Euro storm clouds gather
World leaders are now frantically trying to cobble together a plan to prevent a catastrophic collapse of the euro zone, writes Eddie Ford. But it could be too little, too late
After months of vacillation and denial, reality is beginning to sink in. Genuine fear, if not panic, is spreading that the euro zone project is not far from total collapse and that the world is on the brink of a major recession - maybe even something far worse. Like a calamitous slump or depression on a scale unseen since the 1930s, when a traumatised Europe saw the rise of fascism and after that World War II. Without immediate and dramatic global action, the world could be convulsed by cascading defaults, bank runs, failed states, rampant unemployment, general immiseration and profound social unrest.
Perhaps summing up the Zeitgeist, Alessio Rastani, the now infamous stock market trader, almost cheerfully told a dumbfounded BBC News 24 presenter that that the euro zone is “toast” and that, apparently, nothing can be done about it - “Goldman Sachs rules the world”, not governments. He also admitted that he and his colleagues “dream” of moments like this, as the economic crisis - and possible complete crash of the banking/financial system - provides them with plenty of opportunities to make loads of money. Rastani also advised anxious viewers to “be prepared and act now” unless they want to watch their savings and investments disappear down the drain, though what he expects ordinary workers to do (set up their own hedge fund?) was left unstated.
Now, at the very last minute, there are frantic attempts to cobble together some sort of plan, any plan, to avert a catastrophic collapse of the euro - which would send the world spinning into chaos. Jean-Claude Trichet, head of the European Central Bank, urged government leaders to “demonstrate their sense of direction” and a spooked Barack Obama - terrified of the implications for an already recession-hit United States - declared that Europe’s financial crisis is “scaring the world” and that the actions taken so far by its leaders “haven’t been as quick as they need to be”. But there is an oppressive sense that events are running out of control and that it could all be too little, too late.
Greece is currently at the centre of the storm and the spectre of bankruptcy looms over the country. As the Weekly Worker goes to press, the International Monetary Fund, European Central Bank and the European Union troika have still not decided whether or not to release the next tranche of bailout money, waiting for its ‘debt inspectors’ to complete their “review” of Greece’s finances. If not, then the Greek government will run out cash as early as October 8 - finding itself unable to pay public-sector workers, pensions, etc.

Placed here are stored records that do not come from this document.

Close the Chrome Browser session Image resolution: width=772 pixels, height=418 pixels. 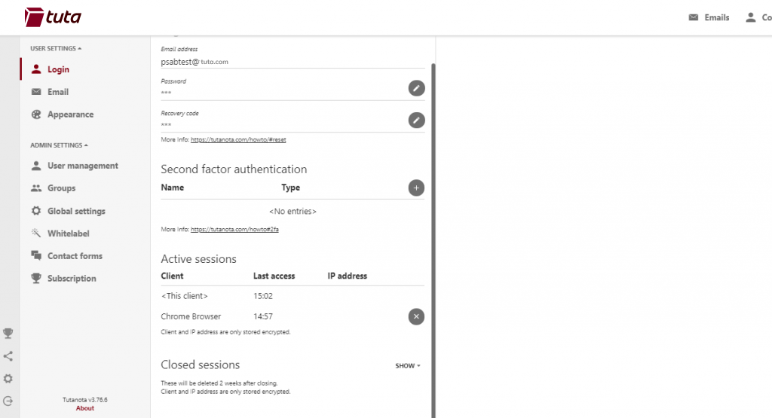[x=416, y=316]
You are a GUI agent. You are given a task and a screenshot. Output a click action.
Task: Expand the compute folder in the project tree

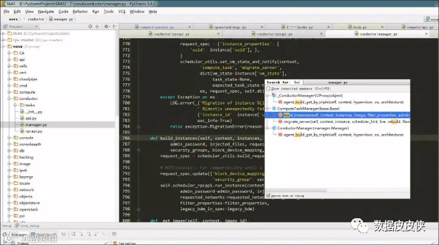coord(9,92)
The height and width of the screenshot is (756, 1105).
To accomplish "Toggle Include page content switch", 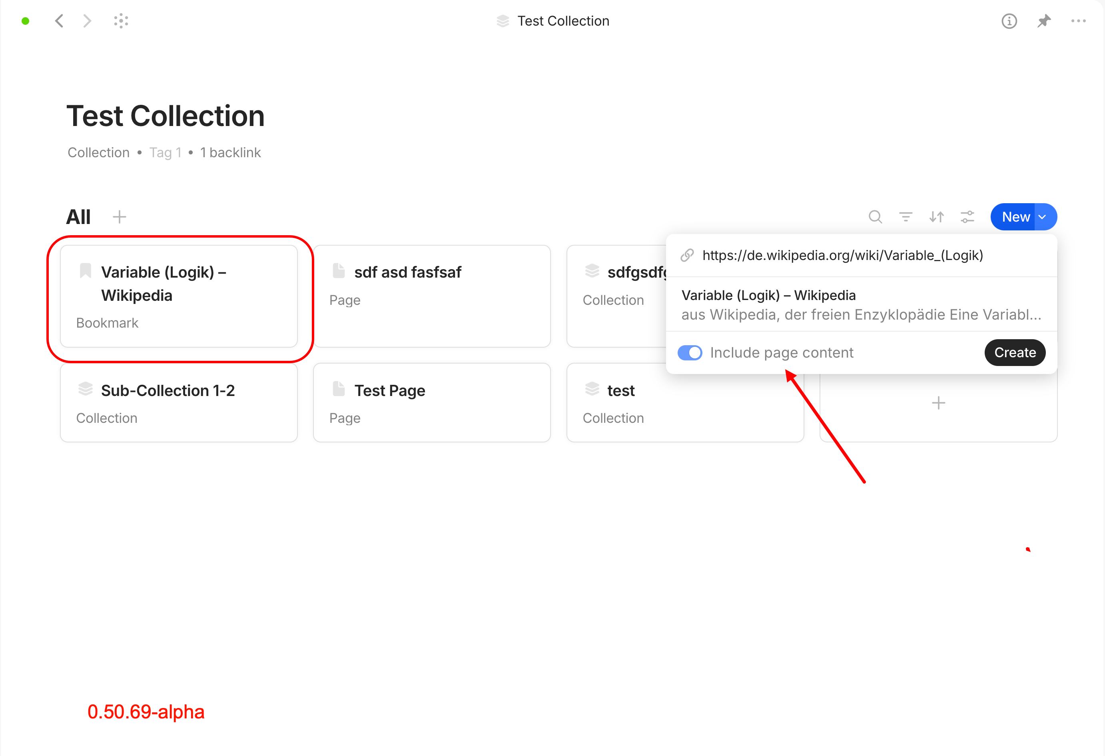I will click(690, 353).
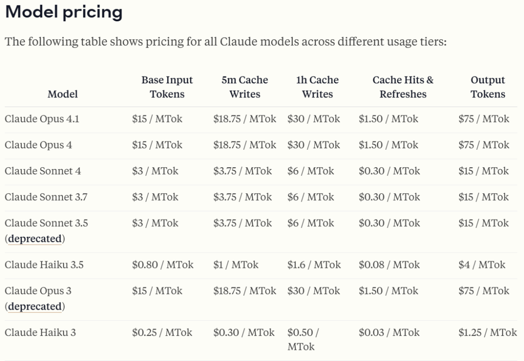Select the Claude Haiku 3.5 row name
The image size is (524, 361).
coord(44,265)
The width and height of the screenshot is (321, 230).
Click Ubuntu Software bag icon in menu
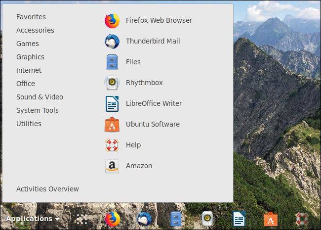pos(112,125)
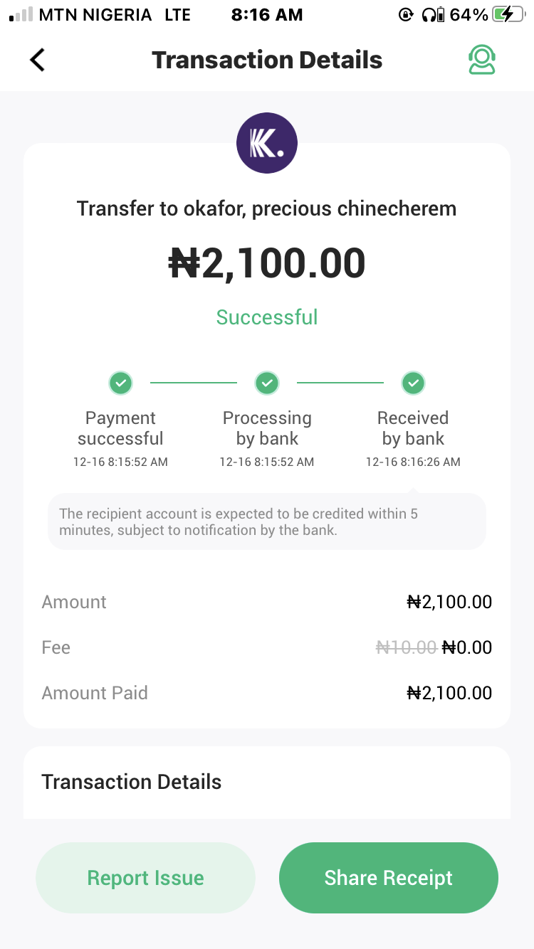Tap the Processing by bank checkmark
Viewport: 534px width, 949px height.
267,383
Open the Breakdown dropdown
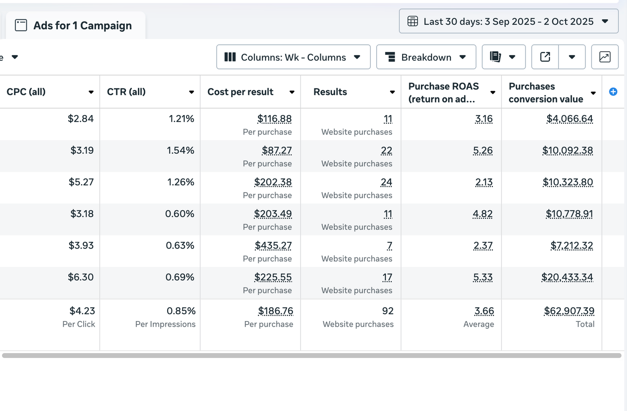 426,57
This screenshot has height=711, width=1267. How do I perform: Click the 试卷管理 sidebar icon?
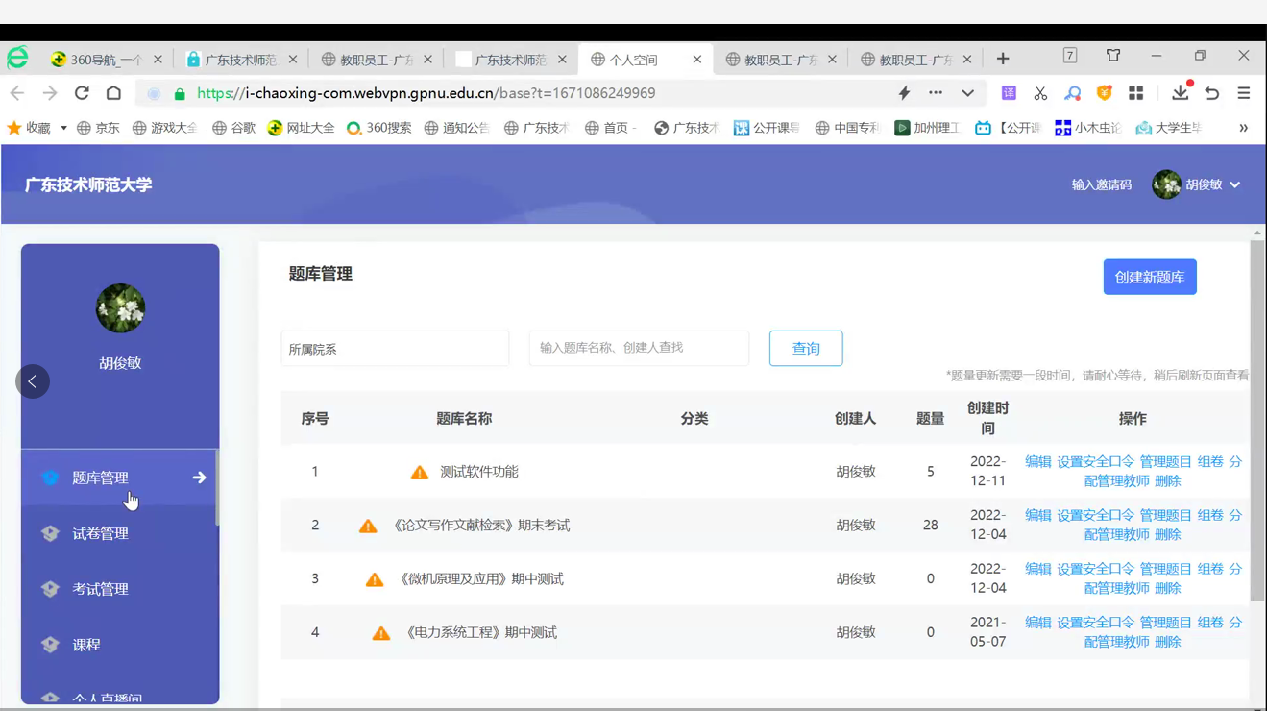pos(51,533)
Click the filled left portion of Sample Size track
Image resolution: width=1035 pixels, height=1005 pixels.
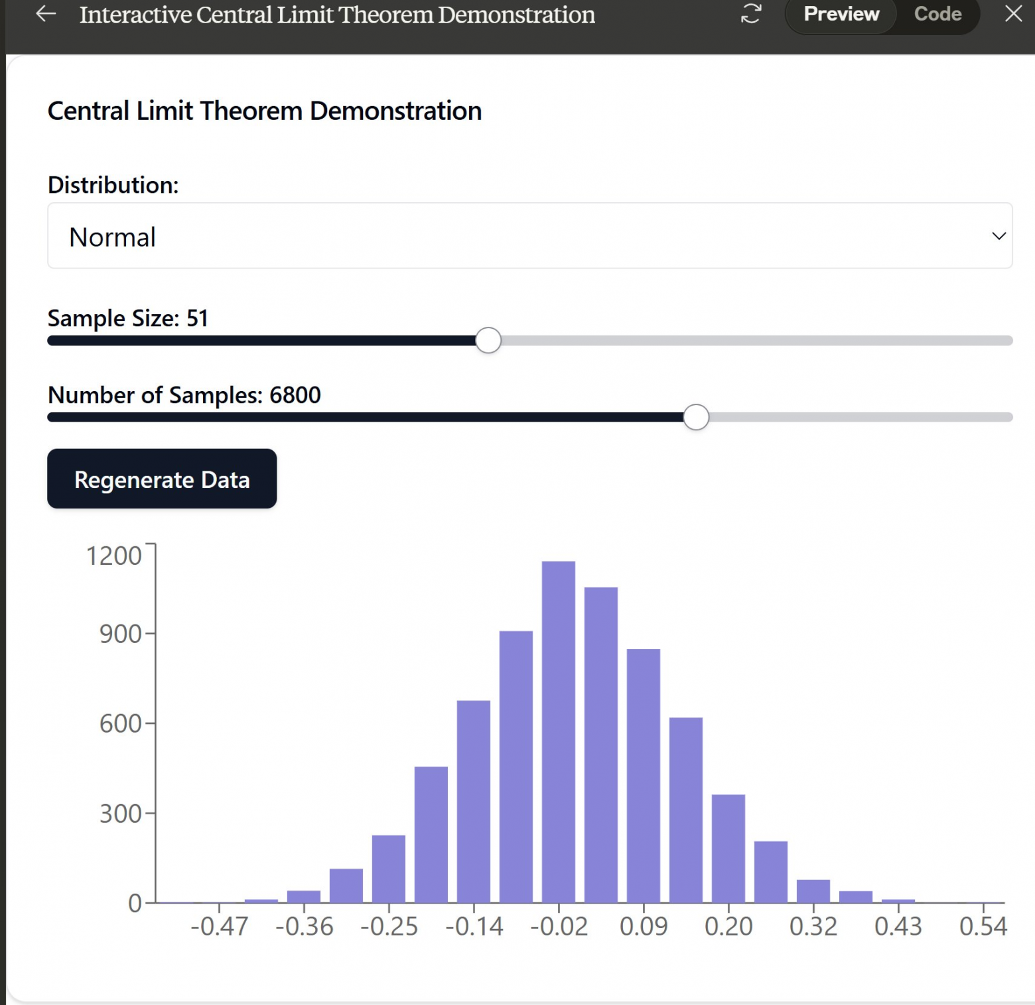pyautogui.click(x=261, y=341)

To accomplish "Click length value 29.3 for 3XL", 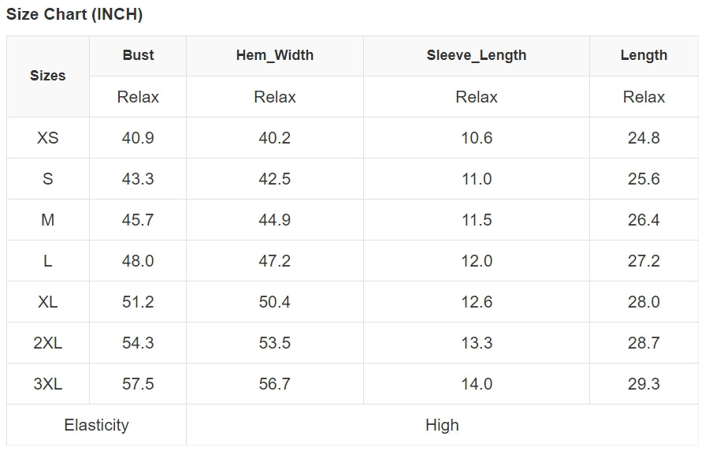I will coord(644,384).
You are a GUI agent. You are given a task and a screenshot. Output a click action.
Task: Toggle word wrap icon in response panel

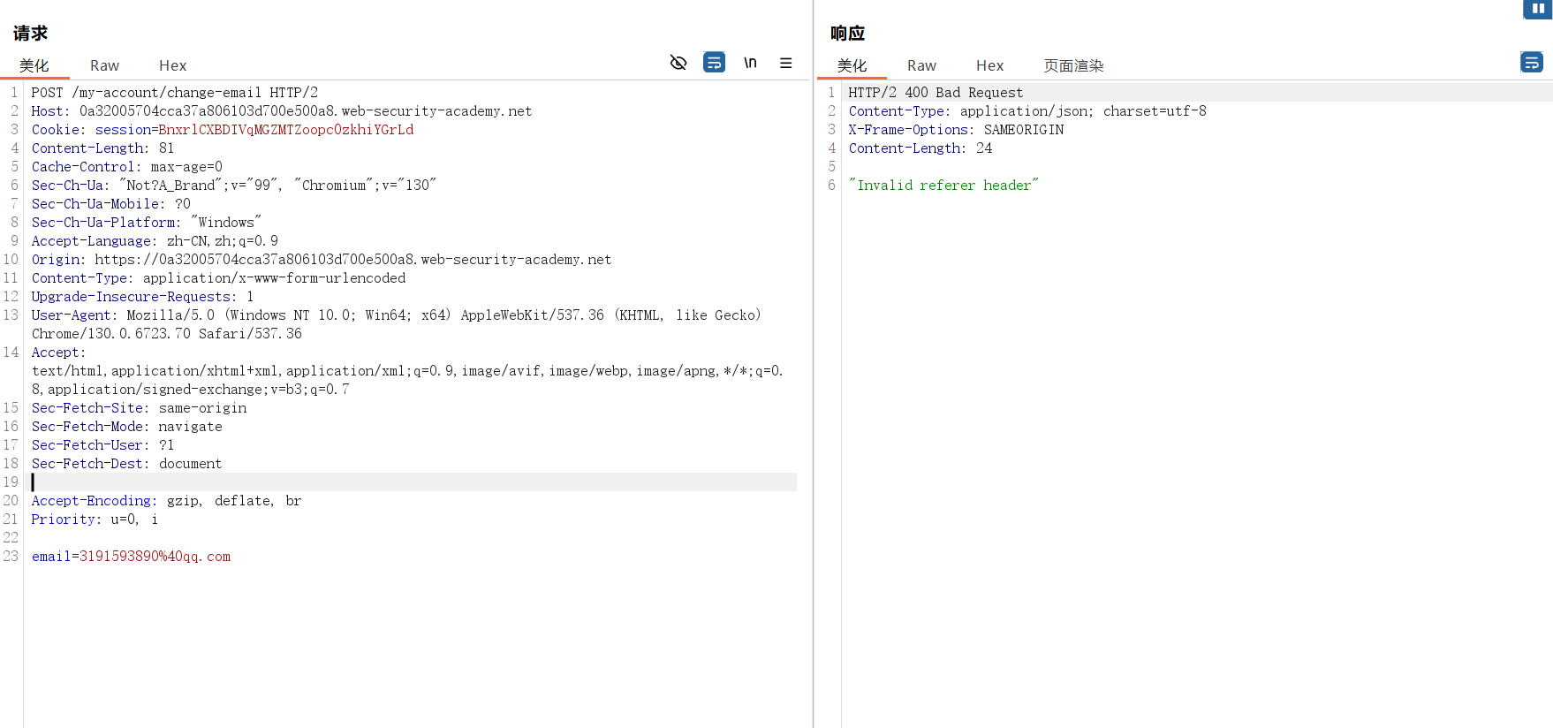click(1531, 63)
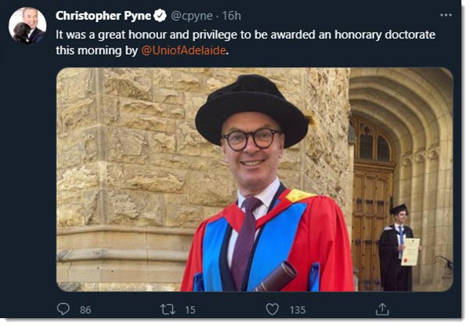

Addressing business leaders in Berlin on September 27, Georgios Papandreou, the embattled prime minister, said Greece would “fulfil its obligations” and even hailed the country’s “superhuman” efforts to cut its budget - that is, further attack the working class. On the same day, in an act of appeasement to the troika, the Greek parliament voted to back the emergency property tax so as to plug an immediate €2 billion budget black hole. The tax will cost the average family €800-€1,500 a year, and will be collected through their electricity bills. With unemployment at 16% and average monthly wage at €650-€800, many Greek workers - whose purchasing power has been slashed since the crisis - will simply be unable or unwilling to pay this new tax; but if they do not, they run the risk of getting their electricity cut off. A whole raft of other brutal cuts and attacks are now in the pipeline, as part of Papandreou’s €27 billion “mid-term fiscal plan”.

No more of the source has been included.